Un gatto nero vi ha recentemente attraversato la strada? Siete passati sotto una scala o vi è caduto del sale? Qualcuno vi ha fatto un complimento di recente e di conseguenza vi è venuto un tremendo mal di testa? Correte ai ripari; o, meglio, dalla zia anziana più vicina per farvi incantare il malocchio. Un po’ d’acqua inquinata da qualche goccia d’olio e una filastrocca recitata a bassa voce, è quello che vi serve per porre rimedio al malocchio o alla iella che vi perseguitano.
Ma parliamone razionalmente. Con quali mezzi un povero gatto nero potrebbe influenzare negativamente il nostro destino? Magari, siamo noi che possiamo fare la differenza sul suo, guidando troppo velocemente e investendolo. Come può un complimento, fatto in totale buona fede, causarci una spaventosa emicrania? Dovremmo essere contenti di riceverne qualcuno, se fatto con sincerità. Se dietro al complimento si nasconde l’invidia è tutta un’altra storia. Ma non dobbiamo avere troppa paura nemmeno di quella. L’invidia comune, anche se molto fastidiosa, non è, per fortuna, un’arma letale. Al massimo può danneggiare chi la prova, non chi ne è l’oggetto. Siamo sicuri, però, che le vere vittime siano gli “iellati” e non i presunti e ignari “iettatori”? Dire in giro che qualcuno porti sfortuna, può arrecare molto più danno di un semplice e innocuo complimento.
Le maldicenze passano di bocca in bocca e ognuno aggiunge un qualcosa di suo influenzando la comune opinione che la maggioranza ha sul diretto interessato. Qualche esempio d’invidia dannosa? Mia Martini. Tutti ne conoscono la storia e le conseguenze di quel “porta iella” sussurrato dalle malelingue. In casi come questi l’invidia diventa un’arma tagliente, perchè le parole, a volte, feriscono più dei gesti.

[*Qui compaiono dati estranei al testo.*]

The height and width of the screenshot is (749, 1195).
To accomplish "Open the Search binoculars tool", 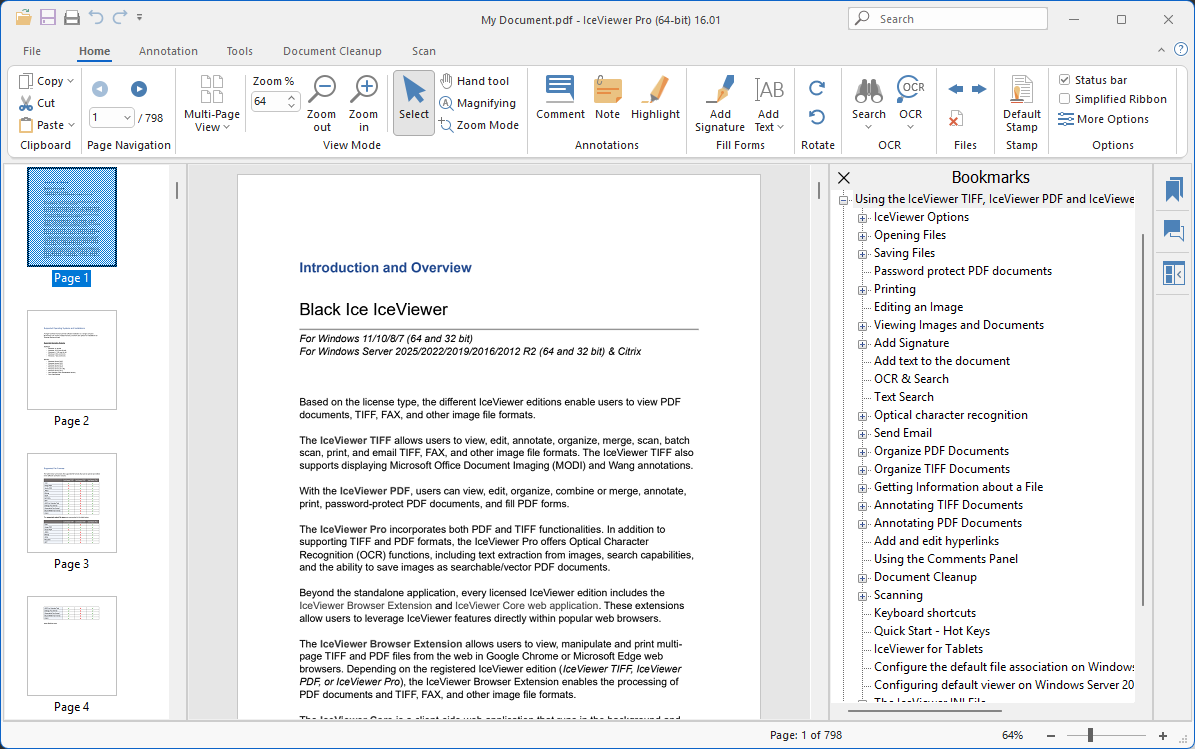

Ma di iella non parlano solo le malelingue. Ci sono libri interi sull’origine della sfortuna; ci sono veri e propri studi su di essa fatti nel corso dell’ottocento, i poeti latini (Marziale, Plinio e altri) ne parlavano nelle loro opere ed è persino presente nei musical. Nei “Tre Moschettieri”, romanzo di Alexandre Dumas portato in tv dal Quartetto Cetra, si può sentire il Cardinal Richelieu cantare: “non è poi tanto bella e porta pure iella”. La iettatrice in questione è la regina Mariantonietta, poi decapitata. Potremmo stare ore a discutere se fosse in effetti una iettatrice o una iellata, visto la fine che ha fatto. L’antropologo Erberto Petoia sostiene che “i ritrovamenti di amuleti e formule per incantesimi testimoniano che si credeva al malocchio già nella mesopotamia babilonese” e quindi la superstizione non risale a tempi recenti.
Forse le credenze come il malocchio e via dicendo sono strettamente legate al fatto che l’animo umano ha sempre bisogno di spiegare ciò che non capisce fino in fondo. I fedeli hanno Dio a cui attribuire colpe e meriti e i superstiziosi la iella e i vari capri espiatori. L’importante è non mischiare il sacro con il profano.